* [Task item]: Each record needs to be transcribed word for word, though without its pictures.

* [Stored records]:
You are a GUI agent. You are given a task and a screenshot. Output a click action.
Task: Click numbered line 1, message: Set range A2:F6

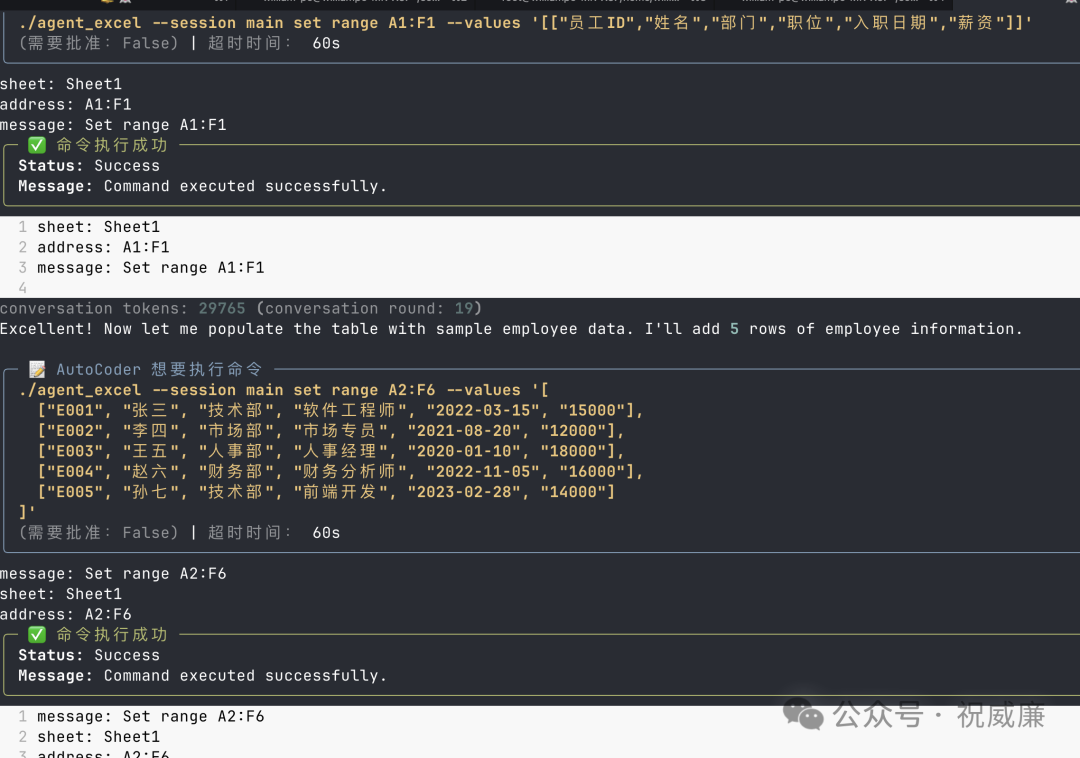coord(150,717)
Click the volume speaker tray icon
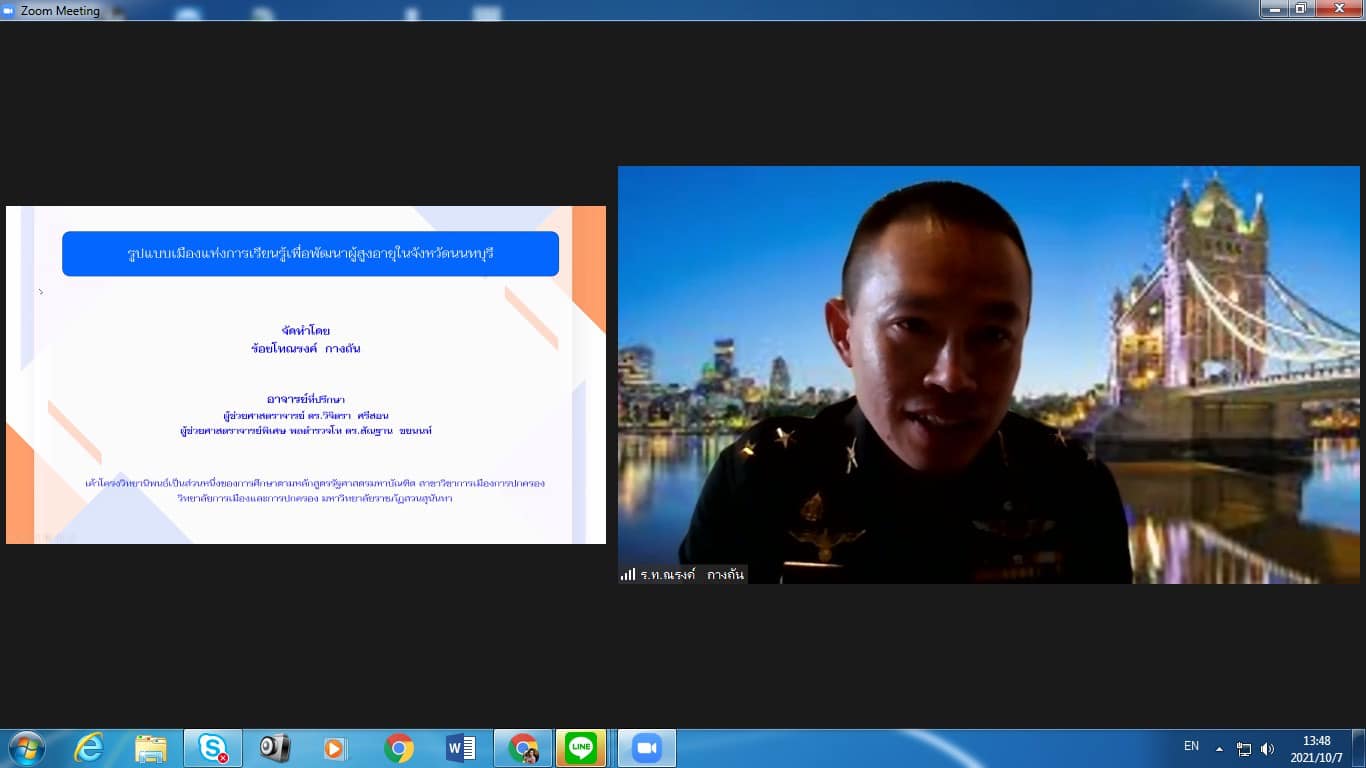 [x=1267, y=749]
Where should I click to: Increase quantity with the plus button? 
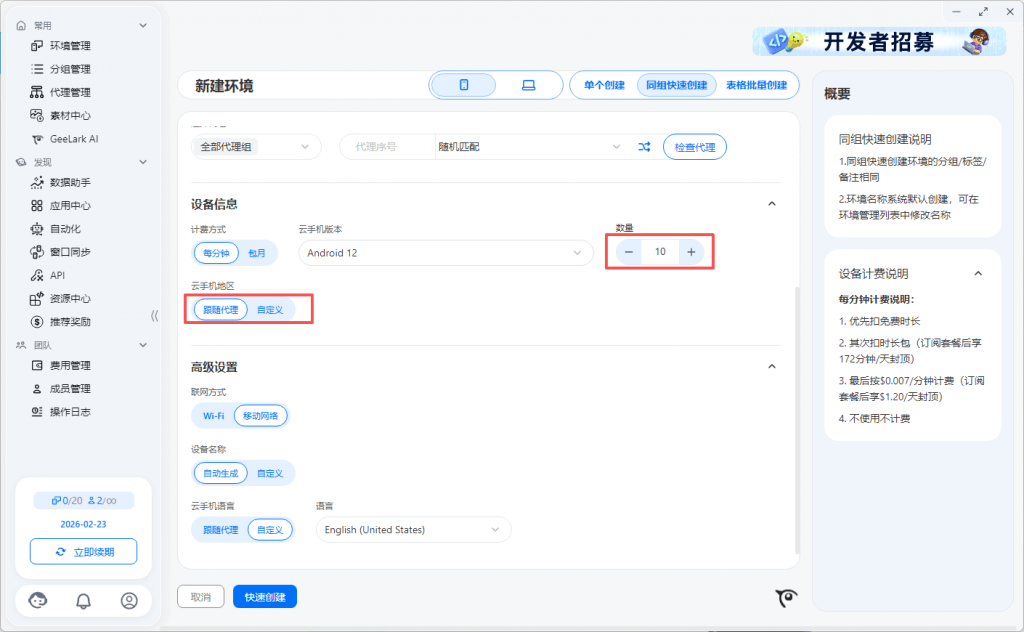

* [Task response]:
You are a GUI agent. You are given a task and a screenshot. Output a click action.
Task: Click numbered line 1, message: Set range A2:F6

coord(150,717)
Click the volume speaker tray icon
 [x=1267, y=749]
Where should I click to: Increase quantity with the plus button? 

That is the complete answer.